**TASK REQUIREMENTS:** Output the lines of the entries below beginning at the one with "Screen dimensions: 743x1568" and ending with the last, exactly as written and without pictures.

**GIVEN RECORDS:**

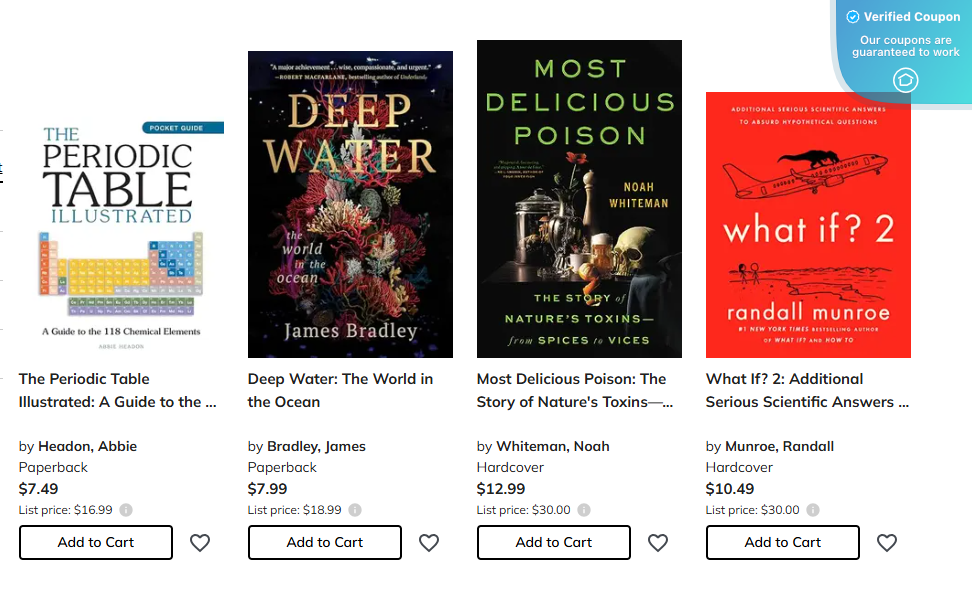Click the Verified Coupon checkmark badge
Viewport: 972px width, 604px height.
click(853, 16)
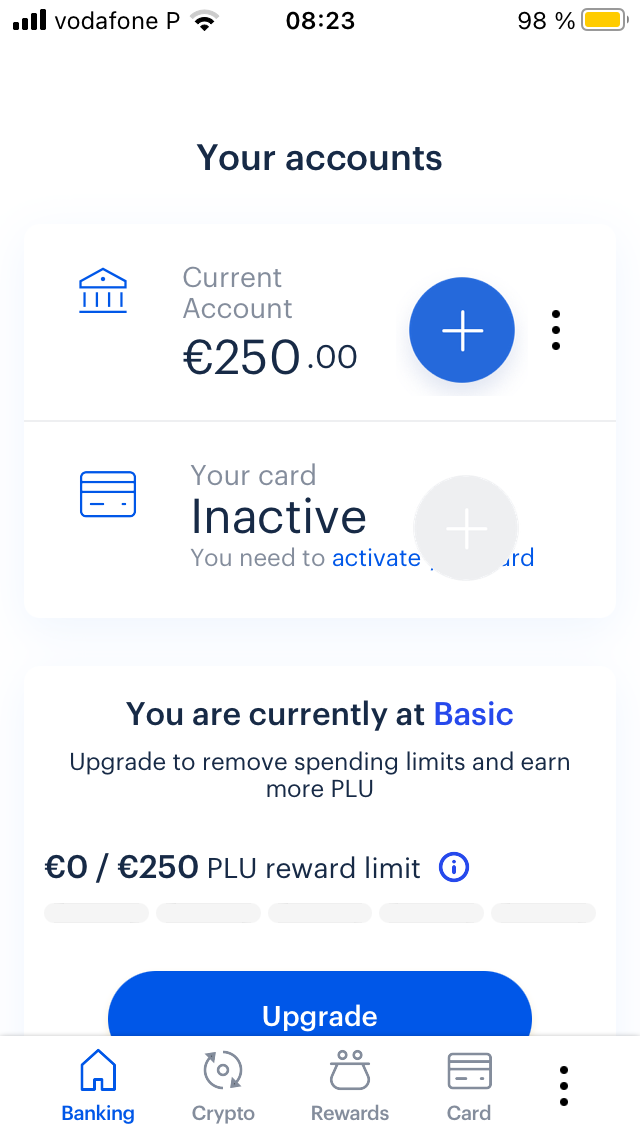This screenshot has height=1136, width=640.
Task: Switch to the Banking tab
Action: pos(98,1086)

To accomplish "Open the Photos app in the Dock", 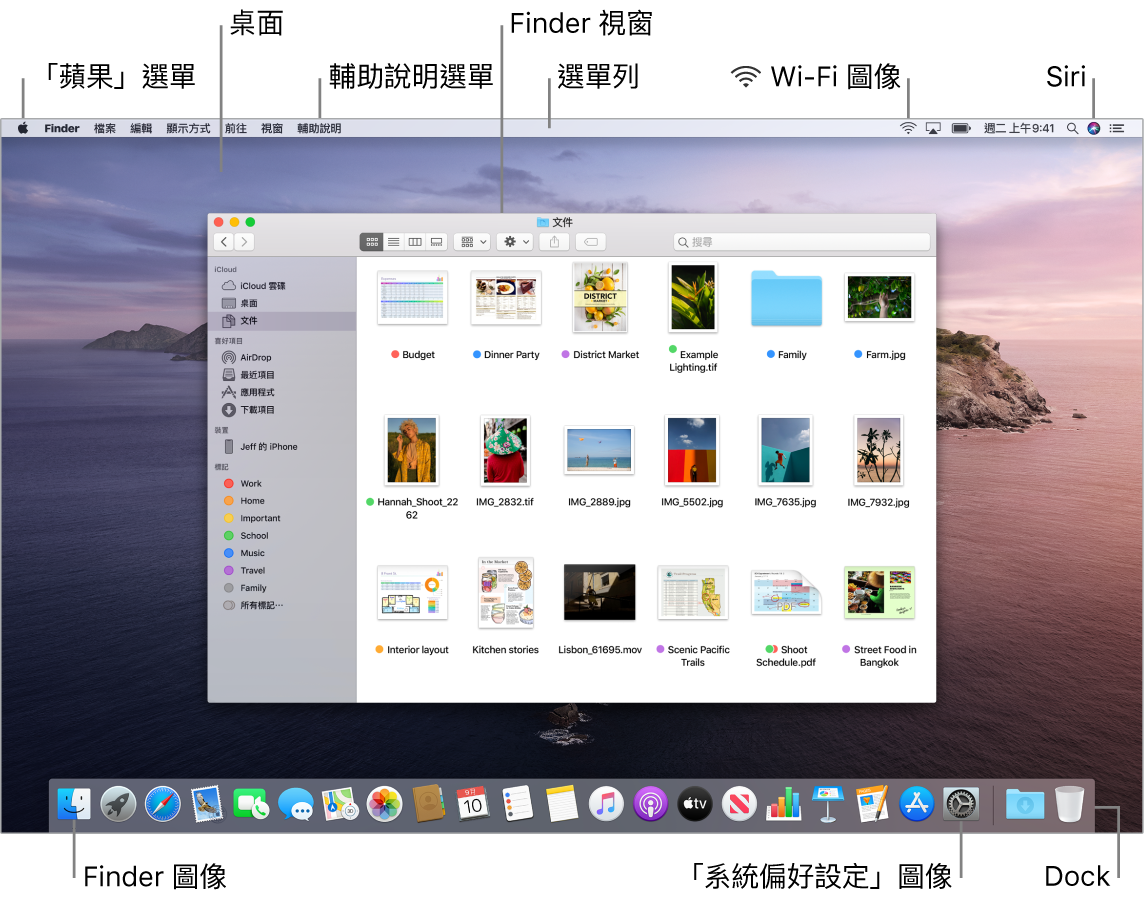I will 384,804.
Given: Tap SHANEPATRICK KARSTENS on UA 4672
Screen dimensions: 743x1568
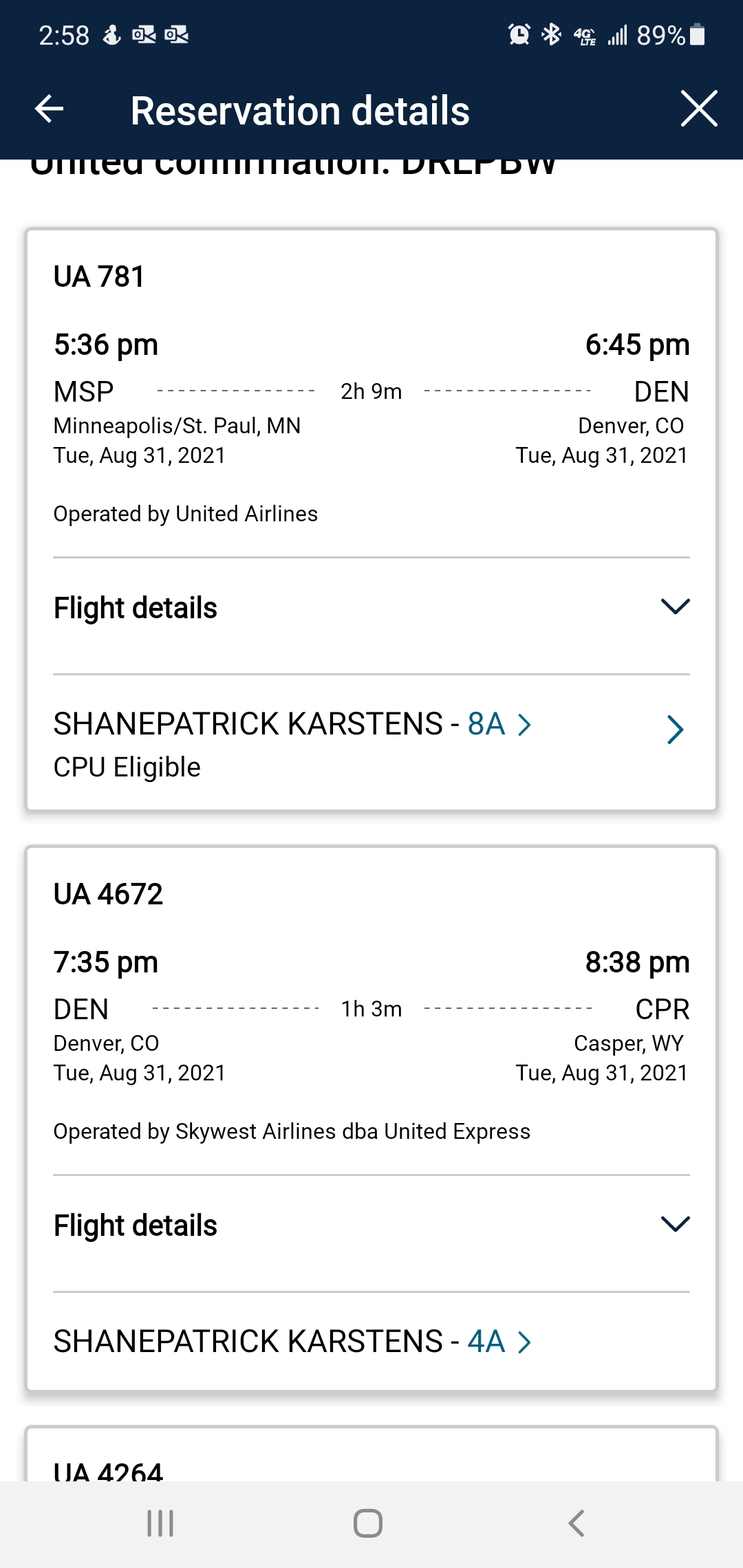Looking at the screenshot, I should (248, 1342).
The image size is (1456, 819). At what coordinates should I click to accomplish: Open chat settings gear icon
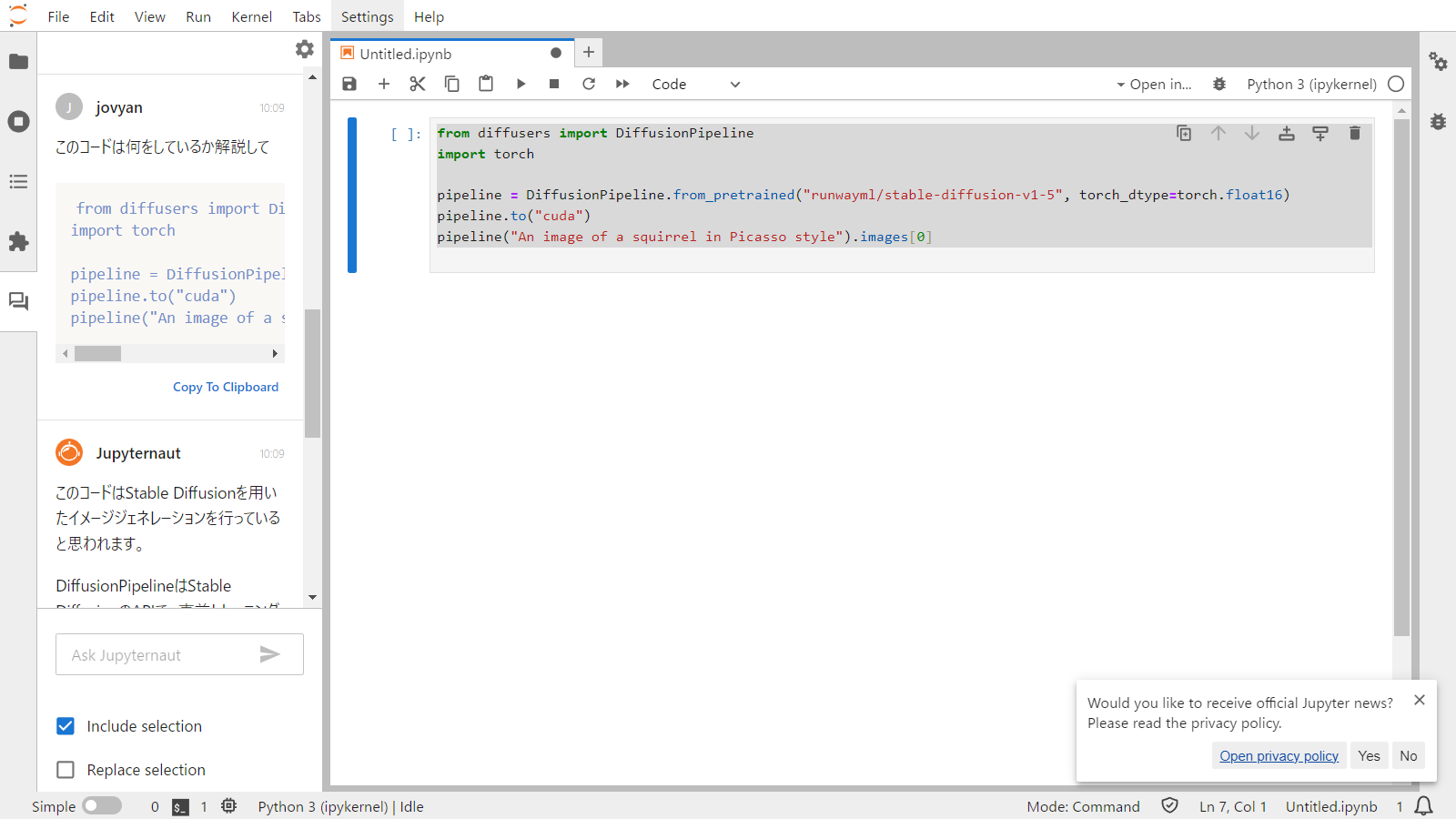point(305,49)
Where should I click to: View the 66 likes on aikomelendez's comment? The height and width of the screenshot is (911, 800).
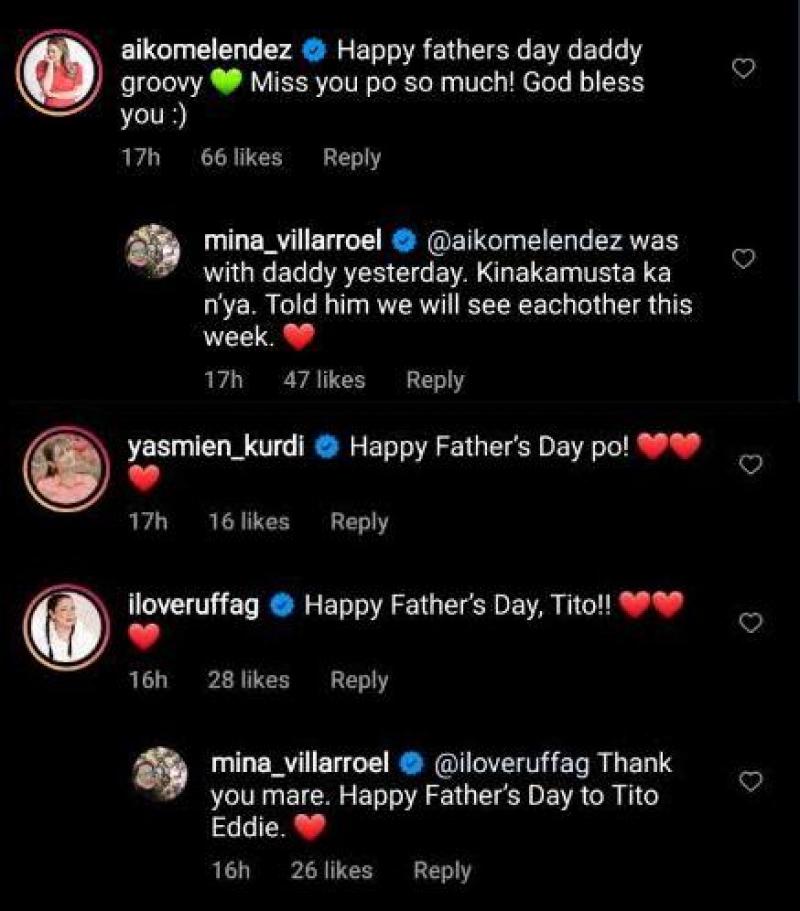[241, 158]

**ANSWER TO THE EXERCISE:**
Screen dimensions: 743x1568
Looking at the screenshot, I should (248, 1342).
The image size is (1456, 819). At what coordinates should I click to accomplish: Open chat settings gear icon
point(305,49)
Where should I click to: View the 66 likes on aikomelendez's comment? The height and width of the screenshot is (911, 800).
[241, 158]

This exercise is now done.